From	Oscar Benjamin <oscar.j.benjamin@gmail.com>
Date	2013-05-01 10:00 +0100
Subject	Re: Why chunks is not part of the python standard lib?
Message-ID	<mailman.1213.1367398827.3114.python-list@python.org>

On 1 May 2013 08:10, Mark Lawrence <breamoreboy@yahoo.co.uk> wrote:
> On 01/05/2013 07:26, Ricardo Azpeitia Pimentel wrote:
>>
>> After reading How do you split a list into evenly sized chunks in
>> Python?
>>
>> <http://stackoverflow.com/questions/312443/how-do-you-split-a-list-into-evenly-sized-chunks-in-python>
>>
>> and seeing this kind of mistakes happening
>> https://code.djangoproject.com/ticket/18972 all the time.
>>
>> Why is not a |chunks| function in itertools?
>>
>> |grouper| from
>> http://docs.python.org/2/library/itertools.html#recipes doesn't have the
>> same behavior as |chunks |
>>
>> Example:
>> |
>>
>> |chunks([1,  2,  3,  4,  5],  3)
>> # Should return [[1, 2, 3], [4, 5]] or the iterator equivalent.|
>>
>> |Original Post on StackOverflow:
>>
>> http://stackoverflow.com/questions/16313008/why-chunks-is-not-part-of-the-python-standard-lib
>>
>
> Asked and answered a trillion times.  There's no concensus on how chucks
> should behave.

I'm not sure that's a valid argument against it since a chunks
function could just do a different thing depending on the arguments
given.

The issue is around how to deal with the last chunk if it isn't the
same length as the others and I can only think of 4 reasonable
responses:

1) Yield a shorter chunk
2) Extend the chunk with fill values
3) Raise an error
4) Ignore the last chunk

Cases 2 and 4 can be achieved with current itertools primitives e.g.:
2) izip_longest(fillvalue=fillvalue, *[iter(iterable)] * n)
4) zip(*[iter(iterable)] * n)

However I have only ever had use cases for 1 and 3 and these are not
currently possible without something additional (e.g. a generator
function).

In any case a chunks function can simply take arguments to give all 4
behaviours:

def chunks(iterable, chunksize, uneven='return_short', fillvalue=None):
   # loop through yielding all even chunks
   # and then
   if uneven == 'return_short:
      yield chunk
   elif uneven == 'raise':
      raise ValueError('No items left')
   elif uneven == 'fill':
      yield chunk + [fillvalue] * (chunksize - len(chunk))
   elif uneven == 'ignore':
      pass


Oscar

[toc] | [next] | [standalone]

#44612

From	Steven D'Aprano <steve+comp.lang.python@pearwood.info>
Date	2013-05-02 05:15 +0000
Message-ID	<5181f679$0$29882$c3e8da3$5496439d@news.astraweb.com>
In reply to	#44585

On Wed, 01 May 2013 10:00:04 +0100, Oscar Benjamin wrote:

> On 1 May 2013 08:10, Mark Lawrence <breamoreboy@yahoo.co.uk> wrote:
>> On 01/05/2013 07:26, Ricardo Azpeitia Pimentel wrote:
>>>
>>> After reading How do you split a list into evenly sized chunks in
>>> Python?
>>>
>>> <http://stackoverflow.com/questions/312443/how-do-you-split-a-list-
into-evenly-sized-chunks-in-python>
>>>
>>> and seeing this kind of mistakes happening
>>> https://code.djangoproject.com/ticket/18972 all the time.
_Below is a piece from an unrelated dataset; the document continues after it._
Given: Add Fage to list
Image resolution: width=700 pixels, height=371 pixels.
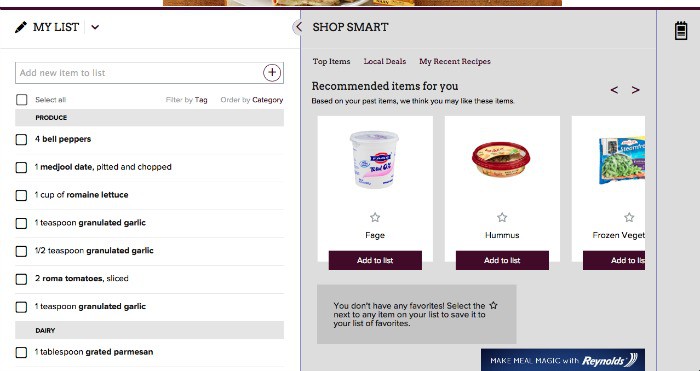Looking at the screenshot, I should pos(375,260).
That bug is irrelevant to the question about chunking a sequence or 
iterator.

>>> Why is not a |chunks| function in itertools?
[...]
>> Asked and answered a trillion times.  There's no concensus on how
>> chucks should behave.
> 
> I'm not sure that's a valid argument against it since a chunks function
> could just do a different thing depending on the arguments given.

Yes, but that's a rubbish API. I'd rather have five separate functions. 
Or maybe five methods on a single Chunker object.

I think the real reasons it's not in the standard library are:

- there's no consensus on what chunking should do;

- hence whatever gets added will disappoint some people;

- unless you add "all of them", in which case you've now got a 
significantly harder API ("there are five chunk functions in itertools, 
which should I use?"); 

- and none of them are actually very hard to write.

So the prospect of adding chunks somewhere is unattractive: lots of angst 
for very little benefit. Yes, it could be done, but none of the Python 
developers, and especially not the itertools "owner", Raymond Hettinger, 
think that the added complication is worth the benefit.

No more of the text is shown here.